でも! さっちゃんの気分が回復するんなら我慢するよ!
「あ、氷が無くなったね。また出そうか?」
「ありがとう。でも大丈夫だよ、もう落ち着いたし元気も出たから」
「ならよかったよ」
表情も声色もいつものさっちゃんだ。
それから少しお話をした後にお風呂を出て、着替えた後にリビングに戻った。
すでに朝食が準備されていたので、二人で食べる。
「おー、今朝も豪華だねー。お母さんをちょっと見直したよ」
「あんたの為じゃないからね」
「見たら分かるよ。さー、さっちゃん! いっぱい食べてね!」
「うん。クレアおばさん、ありがとうございます」
「いいのよ。さ、召し上がれ」
「はい」
すごく肉肉しい朝食だね。
朝からこんなのを食べたら一日中気持ち悪くなりそう。 わたしは普通の朝食でよかったけど、これはさっちゃんへのお礼だからね。
「はい、あーんして!」
「あーん……ん、ありがとう」
「いいよ。次はこれ! はい、あーん!」
「あーん……、うん、美味しいよ」
そんな感じで楽しい朝食を終えた。
今日は茄子が出てこなかったので一安心だ。
最近のお母さんは油断できない。天使だと思ったら次の瞬間には悪魔になってる。
……いや、悪魔が天使の服を着てるだけかも?
「食べ終わったんなら、学校に行く準備しなさい。遅刻したら今月の小遣い無しだからね」
「うん……」
やっぱり悪魔だ。天使はお小遣い無しなんて言わない。
きっと、わたしに嫌がらせをする為に地獄からやってきたに違いない。
わたしを苦しめたら力が増すんだ。悪魔は負の感情で力を増すとか絵本に書いてあった気がする。
お母さんは大悪魔とかを目指してる修行中の悪魔で、天使の服を着て人間に近づき、油断したところに思いっきり嫌がらせをして負の感情を集めてるに違いない。
……そうだよ、昨日の晩御飯もそうだった。
さっちゃん大好きフルコースからの茄子地獄を味わった。負の感情が大爆発だ。このままじゃダメだ、何か対策をしないと……。
「アリアちゃん、考え事は後にしよう。まだ余裕はあるけど、のんびりしてたら本当に遅刻しちゃうよ」
「うん……」
こうして考えてるのも悪魔の作戦に違いない。
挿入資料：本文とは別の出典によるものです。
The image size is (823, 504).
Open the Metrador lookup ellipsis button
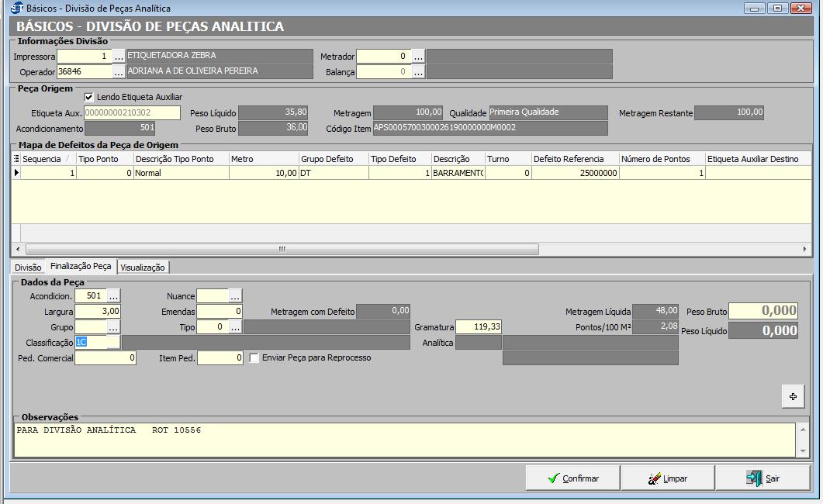418,57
時間を使わせて遅刻させようとしてるんだ。
……わたしは負けない! 悪魔に打ち勝ってみせる!
「さっちゃん、急いで着替えよう! 悪魔の作戦に乗っちゃダメだよ!」
「……うん、そうだね」
部屋で学校に行く支度をする。
わたしは昨日と同じ、質素な服を選ぶ。着替える時間も省けて一石二鳥だ。
「よし! 準備完了! すぐに行こう!」
「……今日もその格好なの?」
「う、うん。ダメ……かな?」
「アリアちゃんは可愛いんだから、もっと可愛らしい恰好の方が似合うよ」
「うーーーん、そうなんだけど、そんな気分じゃないとないと言うか何というか……」
「私が選んであげる」
「うん……」
さっちゃんコーディネート……たまにはいいかも……。
「……これって、学校に行く恰好かな?」
「うん、凄く可愛いよ」
さっちゃんが時間をかけて選んだコーディネートは、どう見ても学校に行く恰好ではなかった。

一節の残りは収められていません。